▶ _Data supplied_:
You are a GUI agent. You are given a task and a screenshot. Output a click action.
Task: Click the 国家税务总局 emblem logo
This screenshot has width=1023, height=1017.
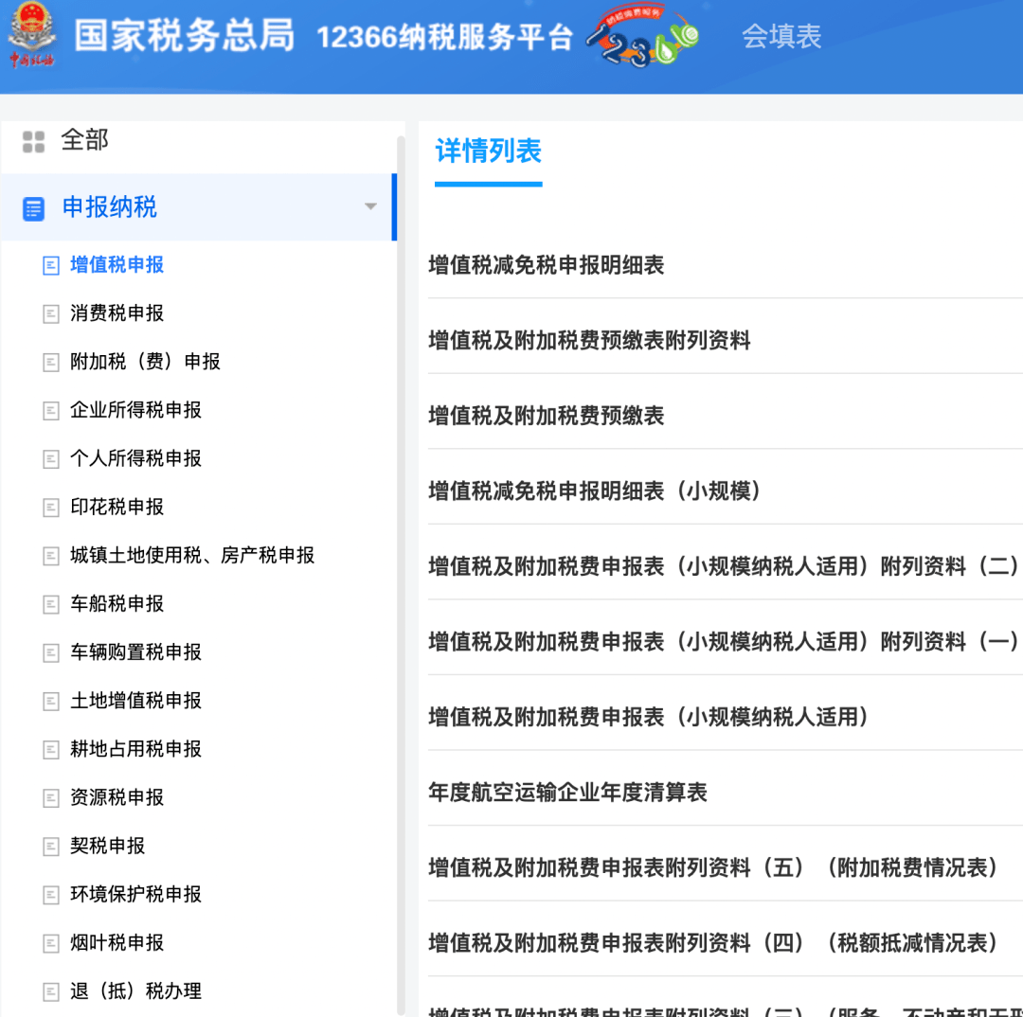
--
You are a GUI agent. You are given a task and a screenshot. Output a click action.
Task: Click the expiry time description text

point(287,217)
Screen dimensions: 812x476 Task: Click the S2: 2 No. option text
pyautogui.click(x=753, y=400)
...
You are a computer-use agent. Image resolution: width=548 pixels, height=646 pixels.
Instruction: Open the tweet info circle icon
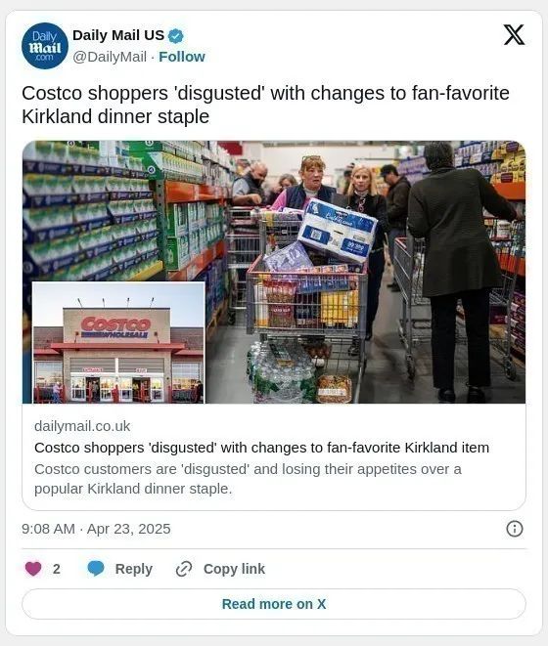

▶ _How to complete this task_: Wherever a line above contains the string "height", copy that line.

▶ _Answer to this problem_:
This screenshot has width=1023, height=1017.
You are a computer-use agent. Image resolution: width=548 pixels, height=646 pixels.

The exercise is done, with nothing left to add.